Words Gabriela Lee
Remember Roald Dahl's Charlie and the Great Glass Elevator? Willy Wonka's fabulous invention - a glass elevator that could comfortably fit a
queen-sized bed and travel in outer space - might not just be a figment of the imagination. Scientist Bradley C. Edwards thinks that returning a
man to the moon in an elevator that could climb up to 62,000 miles into outer space is more than just a science-fiction possibility.

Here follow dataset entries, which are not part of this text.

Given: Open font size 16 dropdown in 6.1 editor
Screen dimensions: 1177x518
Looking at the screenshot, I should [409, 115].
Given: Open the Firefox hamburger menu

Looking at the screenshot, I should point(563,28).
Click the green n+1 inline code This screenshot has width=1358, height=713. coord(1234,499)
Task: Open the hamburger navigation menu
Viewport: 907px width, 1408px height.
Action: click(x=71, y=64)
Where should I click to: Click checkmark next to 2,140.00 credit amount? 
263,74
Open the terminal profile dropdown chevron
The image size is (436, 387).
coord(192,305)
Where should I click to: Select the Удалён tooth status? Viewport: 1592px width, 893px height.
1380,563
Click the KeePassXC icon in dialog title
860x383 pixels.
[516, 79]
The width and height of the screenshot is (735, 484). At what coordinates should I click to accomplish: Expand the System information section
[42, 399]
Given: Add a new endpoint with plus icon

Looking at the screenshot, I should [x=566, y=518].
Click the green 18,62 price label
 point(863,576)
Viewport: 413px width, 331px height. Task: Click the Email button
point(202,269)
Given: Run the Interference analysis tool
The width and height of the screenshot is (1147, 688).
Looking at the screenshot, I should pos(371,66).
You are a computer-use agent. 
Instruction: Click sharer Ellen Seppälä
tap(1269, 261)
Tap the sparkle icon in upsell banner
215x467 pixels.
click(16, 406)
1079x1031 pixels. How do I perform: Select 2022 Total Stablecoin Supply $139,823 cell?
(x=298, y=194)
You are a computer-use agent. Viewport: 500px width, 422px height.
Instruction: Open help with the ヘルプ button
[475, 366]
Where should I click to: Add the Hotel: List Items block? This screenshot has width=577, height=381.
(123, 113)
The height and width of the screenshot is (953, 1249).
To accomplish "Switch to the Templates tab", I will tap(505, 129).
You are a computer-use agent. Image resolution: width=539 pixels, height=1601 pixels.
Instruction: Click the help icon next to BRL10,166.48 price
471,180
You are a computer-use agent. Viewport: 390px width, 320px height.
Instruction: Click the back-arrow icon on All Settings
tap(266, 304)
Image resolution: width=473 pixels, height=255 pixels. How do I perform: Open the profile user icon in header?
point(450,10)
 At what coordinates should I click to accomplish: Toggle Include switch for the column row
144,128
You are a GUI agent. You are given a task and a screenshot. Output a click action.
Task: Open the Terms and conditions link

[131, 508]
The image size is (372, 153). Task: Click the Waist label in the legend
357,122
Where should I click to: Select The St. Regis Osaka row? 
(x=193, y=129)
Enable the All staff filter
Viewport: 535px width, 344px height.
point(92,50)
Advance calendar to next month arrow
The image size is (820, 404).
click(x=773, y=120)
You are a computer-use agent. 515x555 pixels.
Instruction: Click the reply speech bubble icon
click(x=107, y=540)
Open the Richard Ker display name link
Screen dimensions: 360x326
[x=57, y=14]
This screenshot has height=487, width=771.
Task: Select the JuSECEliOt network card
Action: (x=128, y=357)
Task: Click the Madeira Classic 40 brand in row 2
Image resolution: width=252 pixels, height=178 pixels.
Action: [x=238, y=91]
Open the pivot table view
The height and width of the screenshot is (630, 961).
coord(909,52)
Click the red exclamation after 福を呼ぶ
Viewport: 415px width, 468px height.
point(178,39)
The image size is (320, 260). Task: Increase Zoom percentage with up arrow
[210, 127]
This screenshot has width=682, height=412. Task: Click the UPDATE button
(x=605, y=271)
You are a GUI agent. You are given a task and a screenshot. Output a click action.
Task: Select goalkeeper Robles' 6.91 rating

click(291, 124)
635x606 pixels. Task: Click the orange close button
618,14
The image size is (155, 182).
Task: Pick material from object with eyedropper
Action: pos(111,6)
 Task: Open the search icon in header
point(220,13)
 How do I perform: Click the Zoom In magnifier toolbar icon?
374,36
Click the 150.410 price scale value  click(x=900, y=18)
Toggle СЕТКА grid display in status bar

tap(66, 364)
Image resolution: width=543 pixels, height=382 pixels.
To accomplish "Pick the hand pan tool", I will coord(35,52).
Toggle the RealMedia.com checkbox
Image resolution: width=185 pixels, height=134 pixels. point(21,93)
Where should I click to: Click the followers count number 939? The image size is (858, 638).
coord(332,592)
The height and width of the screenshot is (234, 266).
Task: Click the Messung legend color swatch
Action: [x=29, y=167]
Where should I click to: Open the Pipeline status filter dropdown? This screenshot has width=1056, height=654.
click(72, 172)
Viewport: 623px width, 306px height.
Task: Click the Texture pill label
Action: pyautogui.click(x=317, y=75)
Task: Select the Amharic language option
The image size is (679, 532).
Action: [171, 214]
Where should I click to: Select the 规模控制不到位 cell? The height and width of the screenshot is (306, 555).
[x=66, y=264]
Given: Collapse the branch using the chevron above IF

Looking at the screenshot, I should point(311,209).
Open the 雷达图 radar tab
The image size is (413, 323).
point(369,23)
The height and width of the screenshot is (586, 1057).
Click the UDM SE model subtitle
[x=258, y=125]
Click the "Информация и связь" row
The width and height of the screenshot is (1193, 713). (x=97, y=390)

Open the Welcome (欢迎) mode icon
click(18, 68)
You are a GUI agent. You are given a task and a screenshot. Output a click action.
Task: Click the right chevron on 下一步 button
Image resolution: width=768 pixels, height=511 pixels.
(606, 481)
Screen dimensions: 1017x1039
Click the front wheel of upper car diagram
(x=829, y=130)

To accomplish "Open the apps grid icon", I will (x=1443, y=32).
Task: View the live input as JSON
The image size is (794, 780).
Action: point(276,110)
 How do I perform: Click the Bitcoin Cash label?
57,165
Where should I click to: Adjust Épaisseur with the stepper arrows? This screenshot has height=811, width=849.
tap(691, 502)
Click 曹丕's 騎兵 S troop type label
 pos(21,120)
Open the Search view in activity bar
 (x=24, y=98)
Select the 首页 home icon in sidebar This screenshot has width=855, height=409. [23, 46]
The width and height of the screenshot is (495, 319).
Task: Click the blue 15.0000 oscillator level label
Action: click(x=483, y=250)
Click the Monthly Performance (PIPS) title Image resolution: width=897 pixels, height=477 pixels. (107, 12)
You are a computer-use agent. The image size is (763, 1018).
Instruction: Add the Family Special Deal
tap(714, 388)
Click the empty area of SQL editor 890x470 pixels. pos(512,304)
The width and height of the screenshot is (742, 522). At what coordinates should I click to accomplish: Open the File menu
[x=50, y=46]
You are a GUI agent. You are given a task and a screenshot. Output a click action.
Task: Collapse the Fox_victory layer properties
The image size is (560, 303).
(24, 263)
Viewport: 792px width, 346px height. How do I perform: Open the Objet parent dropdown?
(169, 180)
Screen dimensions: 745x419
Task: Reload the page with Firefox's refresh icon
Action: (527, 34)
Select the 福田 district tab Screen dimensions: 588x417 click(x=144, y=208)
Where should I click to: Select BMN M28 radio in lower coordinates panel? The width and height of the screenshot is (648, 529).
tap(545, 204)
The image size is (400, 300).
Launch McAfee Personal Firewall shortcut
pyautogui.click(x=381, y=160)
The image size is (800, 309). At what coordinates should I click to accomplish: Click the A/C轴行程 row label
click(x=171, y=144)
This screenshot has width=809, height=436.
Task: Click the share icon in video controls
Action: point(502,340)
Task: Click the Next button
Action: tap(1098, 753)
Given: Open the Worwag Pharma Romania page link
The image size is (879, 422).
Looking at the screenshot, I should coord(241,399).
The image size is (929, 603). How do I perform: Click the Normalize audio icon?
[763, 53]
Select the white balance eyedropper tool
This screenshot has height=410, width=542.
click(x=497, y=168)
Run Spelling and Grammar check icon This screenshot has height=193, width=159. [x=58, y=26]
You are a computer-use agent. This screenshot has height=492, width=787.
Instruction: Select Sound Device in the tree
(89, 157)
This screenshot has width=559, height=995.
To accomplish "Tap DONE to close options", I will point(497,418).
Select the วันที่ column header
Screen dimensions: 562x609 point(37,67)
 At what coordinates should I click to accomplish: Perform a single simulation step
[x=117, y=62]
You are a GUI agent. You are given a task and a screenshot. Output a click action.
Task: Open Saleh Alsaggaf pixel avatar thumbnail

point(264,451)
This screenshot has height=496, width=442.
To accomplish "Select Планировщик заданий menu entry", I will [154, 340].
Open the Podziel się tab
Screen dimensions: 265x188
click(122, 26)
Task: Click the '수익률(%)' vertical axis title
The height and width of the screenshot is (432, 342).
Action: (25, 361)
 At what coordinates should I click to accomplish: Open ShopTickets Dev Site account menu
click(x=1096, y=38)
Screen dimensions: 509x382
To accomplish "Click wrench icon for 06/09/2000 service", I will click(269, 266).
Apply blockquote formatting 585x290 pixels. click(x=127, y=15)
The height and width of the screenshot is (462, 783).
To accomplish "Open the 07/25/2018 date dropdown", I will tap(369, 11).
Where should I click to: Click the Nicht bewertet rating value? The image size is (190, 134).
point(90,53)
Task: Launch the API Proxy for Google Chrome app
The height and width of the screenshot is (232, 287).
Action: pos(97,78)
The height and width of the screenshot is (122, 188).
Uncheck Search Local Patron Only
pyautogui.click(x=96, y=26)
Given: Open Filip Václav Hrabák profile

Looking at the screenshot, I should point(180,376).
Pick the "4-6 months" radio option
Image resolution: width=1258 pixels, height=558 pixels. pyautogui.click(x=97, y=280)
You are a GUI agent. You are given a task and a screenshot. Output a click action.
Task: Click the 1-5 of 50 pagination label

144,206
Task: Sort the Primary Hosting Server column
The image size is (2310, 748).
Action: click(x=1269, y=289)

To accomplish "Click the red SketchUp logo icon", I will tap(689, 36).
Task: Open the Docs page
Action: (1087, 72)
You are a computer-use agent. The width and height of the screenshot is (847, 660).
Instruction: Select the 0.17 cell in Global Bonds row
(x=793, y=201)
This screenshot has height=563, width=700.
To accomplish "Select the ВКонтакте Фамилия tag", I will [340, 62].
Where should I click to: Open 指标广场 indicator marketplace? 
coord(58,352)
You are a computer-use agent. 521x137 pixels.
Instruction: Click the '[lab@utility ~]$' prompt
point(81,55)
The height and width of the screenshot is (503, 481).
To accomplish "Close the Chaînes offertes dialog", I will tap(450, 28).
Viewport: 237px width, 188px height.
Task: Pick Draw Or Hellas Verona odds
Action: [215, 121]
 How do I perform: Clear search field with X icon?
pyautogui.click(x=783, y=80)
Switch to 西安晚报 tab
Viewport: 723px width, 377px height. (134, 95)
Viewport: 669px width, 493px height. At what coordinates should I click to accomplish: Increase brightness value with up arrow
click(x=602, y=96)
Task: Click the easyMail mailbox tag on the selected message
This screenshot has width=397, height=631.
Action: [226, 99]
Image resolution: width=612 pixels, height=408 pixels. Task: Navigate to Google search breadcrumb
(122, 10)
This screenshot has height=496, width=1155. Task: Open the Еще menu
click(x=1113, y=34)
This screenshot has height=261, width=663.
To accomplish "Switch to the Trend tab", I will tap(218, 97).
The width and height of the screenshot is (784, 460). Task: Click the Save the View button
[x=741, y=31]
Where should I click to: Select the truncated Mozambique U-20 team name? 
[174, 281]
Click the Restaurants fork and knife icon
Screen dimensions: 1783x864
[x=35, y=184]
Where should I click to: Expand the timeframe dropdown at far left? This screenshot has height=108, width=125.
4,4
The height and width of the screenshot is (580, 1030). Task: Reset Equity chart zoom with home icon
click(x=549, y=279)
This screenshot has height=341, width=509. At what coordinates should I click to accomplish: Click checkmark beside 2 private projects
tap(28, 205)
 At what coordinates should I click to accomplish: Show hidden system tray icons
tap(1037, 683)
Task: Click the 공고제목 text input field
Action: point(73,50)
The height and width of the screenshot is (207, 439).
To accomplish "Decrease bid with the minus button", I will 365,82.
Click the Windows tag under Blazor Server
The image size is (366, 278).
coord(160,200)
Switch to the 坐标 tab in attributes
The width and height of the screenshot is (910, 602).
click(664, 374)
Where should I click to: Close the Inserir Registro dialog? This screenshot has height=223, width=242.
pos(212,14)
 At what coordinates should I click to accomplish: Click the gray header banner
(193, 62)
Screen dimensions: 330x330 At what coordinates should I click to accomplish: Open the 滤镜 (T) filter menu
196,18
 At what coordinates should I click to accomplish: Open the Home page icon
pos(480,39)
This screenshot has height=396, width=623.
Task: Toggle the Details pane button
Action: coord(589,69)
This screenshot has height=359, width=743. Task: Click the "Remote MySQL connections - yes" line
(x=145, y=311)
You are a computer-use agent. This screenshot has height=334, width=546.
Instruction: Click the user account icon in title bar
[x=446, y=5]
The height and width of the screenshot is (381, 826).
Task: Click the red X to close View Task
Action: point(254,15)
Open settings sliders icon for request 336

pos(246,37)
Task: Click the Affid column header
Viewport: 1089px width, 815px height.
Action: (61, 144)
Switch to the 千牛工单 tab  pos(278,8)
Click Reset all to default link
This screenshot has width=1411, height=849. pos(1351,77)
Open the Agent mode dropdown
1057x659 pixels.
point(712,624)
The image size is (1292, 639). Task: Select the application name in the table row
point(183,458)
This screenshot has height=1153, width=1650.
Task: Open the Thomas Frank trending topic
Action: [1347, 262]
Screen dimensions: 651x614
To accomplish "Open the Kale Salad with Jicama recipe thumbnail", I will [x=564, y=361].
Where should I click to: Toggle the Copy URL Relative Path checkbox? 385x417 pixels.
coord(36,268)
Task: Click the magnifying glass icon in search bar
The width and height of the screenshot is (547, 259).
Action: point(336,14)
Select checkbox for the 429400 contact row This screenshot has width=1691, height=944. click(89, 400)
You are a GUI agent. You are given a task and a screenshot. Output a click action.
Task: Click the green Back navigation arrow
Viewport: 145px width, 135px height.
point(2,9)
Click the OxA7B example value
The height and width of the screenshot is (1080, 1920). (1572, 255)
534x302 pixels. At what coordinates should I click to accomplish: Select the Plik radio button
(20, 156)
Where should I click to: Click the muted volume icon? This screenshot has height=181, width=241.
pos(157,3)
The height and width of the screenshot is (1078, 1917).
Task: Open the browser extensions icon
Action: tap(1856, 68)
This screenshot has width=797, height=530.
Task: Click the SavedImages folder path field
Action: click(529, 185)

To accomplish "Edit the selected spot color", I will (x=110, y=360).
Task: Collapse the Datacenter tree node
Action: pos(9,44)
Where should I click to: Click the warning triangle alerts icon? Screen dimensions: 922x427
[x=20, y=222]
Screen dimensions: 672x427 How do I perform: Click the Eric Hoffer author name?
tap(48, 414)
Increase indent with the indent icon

"It's not new physics - nothing new has to be discovered, nothing new has to be invented from scratch," he says. "If there are delays in budget or
delays in whatever, it could stretch, but 15 years is a realistic estimate for when we could have one up." The project is priced at $10 billion, which
is a small price to pay compared to NASA's other projects. As head of the space elevator project at the Institute for Scientific Research in Fairmont,
West Virginia, Edwards is already being given funds by NASA to pursue the project, and US Congress is backing him up.
He envisions an elevator supported by nanotube cables - tiny bundles of carbon atoms no more than three feet wide and thinner than a piece of
paper, but able to support a load of about 13 tons. The cable would then be attached to a mobile platform at the equator, where air traffic is
non-existent, the weather is calm and the winds are good. The elevator itself would be attached to the cable, and a counterweight connected at
the end. Everything would be powered by photo cells and the converted electricity would be delivered by laser.